Did we overpay for PXD? Why, why not?
11 replies (most recent on top)
XOM never had 900k gross acres in the Permian. So XOM did NOT buy back most of the acreage. Some of that acreage was bought back, but most is new acreage that Sheffield bought since 2010 in multiple deals (Like Mesa).
XOM farmed down that acreage in 1990s (and kept an overriding royalty) on alot of it, so XOM got paid free and clear royalty profit with no investment (ie infinite return).
Considering we once owned a lot of the acreage we have bought back from XTO and now Pioneer I am going to say we overpaid. Chevron never sold out. Then we get beat up over our supposed high costs.
Did we overpay for XTO?
Did we overpay for Brazil?
Did we overpay...?
Yes, since we're buying back acreage we sold once.
Not for the short-term.
Isn't that all that counts?
BofA global research doesn’t think they overpaid.

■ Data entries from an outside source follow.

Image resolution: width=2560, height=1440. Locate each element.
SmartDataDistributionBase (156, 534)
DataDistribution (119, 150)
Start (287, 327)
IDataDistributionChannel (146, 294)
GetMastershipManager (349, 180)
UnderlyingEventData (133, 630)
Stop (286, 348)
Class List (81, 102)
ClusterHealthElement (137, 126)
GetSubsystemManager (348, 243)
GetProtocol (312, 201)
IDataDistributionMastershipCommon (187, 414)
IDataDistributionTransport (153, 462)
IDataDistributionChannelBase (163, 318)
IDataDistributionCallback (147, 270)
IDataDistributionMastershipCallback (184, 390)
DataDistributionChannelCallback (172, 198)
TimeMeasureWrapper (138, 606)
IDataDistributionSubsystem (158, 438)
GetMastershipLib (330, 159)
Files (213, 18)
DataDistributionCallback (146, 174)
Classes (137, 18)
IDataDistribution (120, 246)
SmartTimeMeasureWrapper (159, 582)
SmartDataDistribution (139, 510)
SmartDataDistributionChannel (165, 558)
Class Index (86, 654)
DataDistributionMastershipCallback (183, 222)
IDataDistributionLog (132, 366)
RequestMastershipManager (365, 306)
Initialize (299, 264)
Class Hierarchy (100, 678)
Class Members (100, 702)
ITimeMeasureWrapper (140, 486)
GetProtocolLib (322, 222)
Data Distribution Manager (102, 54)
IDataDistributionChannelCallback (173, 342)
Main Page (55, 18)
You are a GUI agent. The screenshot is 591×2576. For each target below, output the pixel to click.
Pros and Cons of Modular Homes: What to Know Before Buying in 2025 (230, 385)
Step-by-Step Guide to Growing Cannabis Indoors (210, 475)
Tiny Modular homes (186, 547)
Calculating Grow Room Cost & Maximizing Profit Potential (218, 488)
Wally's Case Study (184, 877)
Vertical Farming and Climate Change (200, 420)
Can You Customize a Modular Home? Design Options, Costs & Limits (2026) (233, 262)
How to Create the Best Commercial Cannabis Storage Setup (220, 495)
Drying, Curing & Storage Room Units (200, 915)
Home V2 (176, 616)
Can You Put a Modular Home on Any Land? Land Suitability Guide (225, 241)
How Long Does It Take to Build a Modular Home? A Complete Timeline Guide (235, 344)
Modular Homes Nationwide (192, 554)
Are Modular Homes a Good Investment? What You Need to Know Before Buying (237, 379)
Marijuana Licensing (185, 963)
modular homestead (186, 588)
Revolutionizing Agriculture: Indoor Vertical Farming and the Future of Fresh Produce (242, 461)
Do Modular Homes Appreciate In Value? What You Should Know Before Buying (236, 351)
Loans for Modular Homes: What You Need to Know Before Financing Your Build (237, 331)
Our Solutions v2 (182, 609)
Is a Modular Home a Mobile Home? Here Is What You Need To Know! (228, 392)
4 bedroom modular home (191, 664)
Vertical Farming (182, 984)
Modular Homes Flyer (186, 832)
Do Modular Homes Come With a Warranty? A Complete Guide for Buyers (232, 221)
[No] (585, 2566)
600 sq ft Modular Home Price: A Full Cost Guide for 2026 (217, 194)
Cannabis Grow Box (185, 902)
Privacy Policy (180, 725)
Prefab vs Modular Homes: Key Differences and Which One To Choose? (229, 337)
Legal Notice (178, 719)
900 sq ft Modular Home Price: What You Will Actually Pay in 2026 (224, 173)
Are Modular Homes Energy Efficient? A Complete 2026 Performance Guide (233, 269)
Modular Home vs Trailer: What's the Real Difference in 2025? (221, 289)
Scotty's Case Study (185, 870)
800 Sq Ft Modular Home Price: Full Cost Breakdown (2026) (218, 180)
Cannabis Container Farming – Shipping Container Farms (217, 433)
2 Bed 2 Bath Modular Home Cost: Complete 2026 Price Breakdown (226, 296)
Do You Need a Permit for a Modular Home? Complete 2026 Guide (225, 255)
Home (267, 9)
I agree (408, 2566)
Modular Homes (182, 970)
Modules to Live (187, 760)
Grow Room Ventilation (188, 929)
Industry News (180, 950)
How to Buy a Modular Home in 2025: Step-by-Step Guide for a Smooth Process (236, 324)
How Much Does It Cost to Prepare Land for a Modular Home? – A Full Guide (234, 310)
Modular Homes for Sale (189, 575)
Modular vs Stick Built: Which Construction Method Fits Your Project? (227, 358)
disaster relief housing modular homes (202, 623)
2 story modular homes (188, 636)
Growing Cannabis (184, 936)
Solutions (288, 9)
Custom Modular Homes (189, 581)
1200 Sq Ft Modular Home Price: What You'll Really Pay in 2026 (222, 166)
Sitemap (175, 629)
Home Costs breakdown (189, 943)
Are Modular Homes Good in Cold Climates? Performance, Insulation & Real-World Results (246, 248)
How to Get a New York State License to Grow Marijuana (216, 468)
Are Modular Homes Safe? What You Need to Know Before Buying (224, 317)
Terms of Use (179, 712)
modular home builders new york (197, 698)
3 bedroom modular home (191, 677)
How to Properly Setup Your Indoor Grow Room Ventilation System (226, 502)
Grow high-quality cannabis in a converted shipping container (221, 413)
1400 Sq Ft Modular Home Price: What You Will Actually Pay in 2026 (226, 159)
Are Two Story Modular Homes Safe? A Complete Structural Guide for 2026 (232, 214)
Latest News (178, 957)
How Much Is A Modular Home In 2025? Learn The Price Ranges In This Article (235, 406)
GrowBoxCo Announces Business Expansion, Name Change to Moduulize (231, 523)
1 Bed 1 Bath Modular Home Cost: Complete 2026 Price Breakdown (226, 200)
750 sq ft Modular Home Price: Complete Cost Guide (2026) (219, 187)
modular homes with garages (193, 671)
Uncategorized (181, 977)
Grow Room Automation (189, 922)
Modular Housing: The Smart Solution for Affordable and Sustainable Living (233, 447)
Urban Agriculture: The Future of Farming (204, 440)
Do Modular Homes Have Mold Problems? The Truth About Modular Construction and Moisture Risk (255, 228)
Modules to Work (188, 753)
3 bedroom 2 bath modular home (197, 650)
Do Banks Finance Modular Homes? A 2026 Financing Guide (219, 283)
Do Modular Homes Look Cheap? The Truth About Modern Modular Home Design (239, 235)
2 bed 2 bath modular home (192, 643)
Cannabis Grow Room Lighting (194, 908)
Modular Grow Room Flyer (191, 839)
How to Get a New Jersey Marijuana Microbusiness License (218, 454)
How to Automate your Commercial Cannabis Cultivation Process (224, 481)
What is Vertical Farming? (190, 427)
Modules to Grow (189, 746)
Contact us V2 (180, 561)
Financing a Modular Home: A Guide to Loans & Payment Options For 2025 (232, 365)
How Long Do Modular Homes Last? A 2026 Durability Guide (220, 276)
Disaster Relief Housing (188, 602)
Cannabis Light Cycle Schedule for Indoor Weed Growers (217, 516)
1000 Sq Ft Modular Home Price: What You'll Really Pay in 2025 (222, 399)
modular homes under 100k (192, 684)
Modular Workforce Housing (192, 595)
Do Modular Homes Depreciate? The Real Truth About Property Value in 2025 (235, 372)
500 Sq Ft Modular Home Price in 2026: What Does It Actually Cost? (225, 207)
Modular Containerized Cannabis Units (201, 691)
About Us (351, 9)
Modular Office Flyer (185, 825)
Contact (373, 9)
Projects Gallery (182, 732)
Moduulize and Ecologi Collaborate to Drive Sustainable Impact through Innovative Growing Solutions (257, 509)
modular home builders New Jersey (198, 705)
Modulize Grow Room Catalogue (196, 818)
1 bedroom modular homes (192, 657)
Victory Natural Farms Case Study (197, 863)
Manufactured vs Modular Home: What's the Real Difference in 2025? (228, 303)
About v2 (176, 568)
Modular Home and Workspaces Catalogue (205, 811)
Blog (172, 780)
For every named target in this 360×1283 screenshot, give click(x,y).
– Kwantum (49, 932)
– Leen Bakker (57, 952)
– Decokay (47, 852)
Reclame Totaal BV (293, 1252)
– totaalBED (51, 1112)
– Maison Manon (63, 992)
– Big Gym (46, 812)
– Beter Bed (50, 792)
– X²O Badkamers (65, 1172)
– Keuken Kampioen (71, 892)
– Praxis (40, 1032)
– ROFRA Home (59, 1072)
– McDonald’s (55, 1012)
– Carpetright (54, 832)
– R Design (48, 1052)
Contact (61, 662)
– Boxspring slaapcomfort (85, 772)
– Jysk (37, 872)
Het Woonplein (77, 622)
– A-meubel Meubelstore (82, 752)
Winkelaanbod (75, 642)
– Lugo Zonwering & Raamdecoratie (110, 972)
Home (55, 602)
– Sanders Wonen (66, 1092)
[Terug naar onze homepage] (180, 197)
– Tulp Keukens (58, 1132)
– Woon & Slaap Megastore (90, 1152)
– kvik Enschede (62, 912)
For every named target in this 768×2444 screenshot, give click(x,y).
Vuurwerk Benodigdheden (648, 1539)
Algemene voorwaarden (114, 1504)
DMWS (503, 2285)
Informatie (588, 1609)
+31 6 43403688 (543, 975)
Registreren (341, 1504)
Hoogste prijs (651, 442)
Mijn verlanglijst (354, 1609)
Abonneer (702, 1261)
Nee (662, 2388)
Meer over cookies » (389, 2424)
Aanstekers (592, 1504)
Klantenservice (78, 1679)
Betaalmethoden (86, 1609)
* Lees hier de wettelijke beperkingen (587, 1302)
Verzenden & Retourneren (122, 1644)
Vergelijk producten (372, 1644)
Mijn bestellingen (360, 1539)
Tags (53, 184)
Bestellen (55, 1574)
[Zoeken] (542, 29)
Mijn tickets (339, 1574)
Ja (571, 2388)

Probably they already drilled all Tier 1 acreage
An example of how oil prices affect these transactions
Chevron acquired Noble for $5B in Jul 2020 when oil was around $42/BBL, which is roughly the market capitalization of $4B at that time
The same Noble's market capitalization was $28B in May 2014 when oil was around $100/BBL.
Now there are other factors that can influence stock price (eg. M&A), but for an O&G company, oil prices plays a large role.
https://www.macrotrends.net/stocks/delisted/NBL/noble-energy/market-cap#:~:text=Noble%20Energy%20market%20cap%20history,that%20date%20was%20%244.048B.
No. Upside potential isn’t uniform vs. downside risk. There’s more that isn’t just “increasing recovery through technology”. Also, this wasn’t evaluated based on PXD’s reserve assumptions. We’ve got 1200+ wells in the ground.
PXD's Wolfcamp D reserves are about as believable as David Scott's innocence
Yeah obviously. Hard to say by how much but those “reserves” depend on shale wells producing what PXD says they will…
Which never happens. Seriously go look at shale production forecasts in aggregate vs actual and it’s across the board.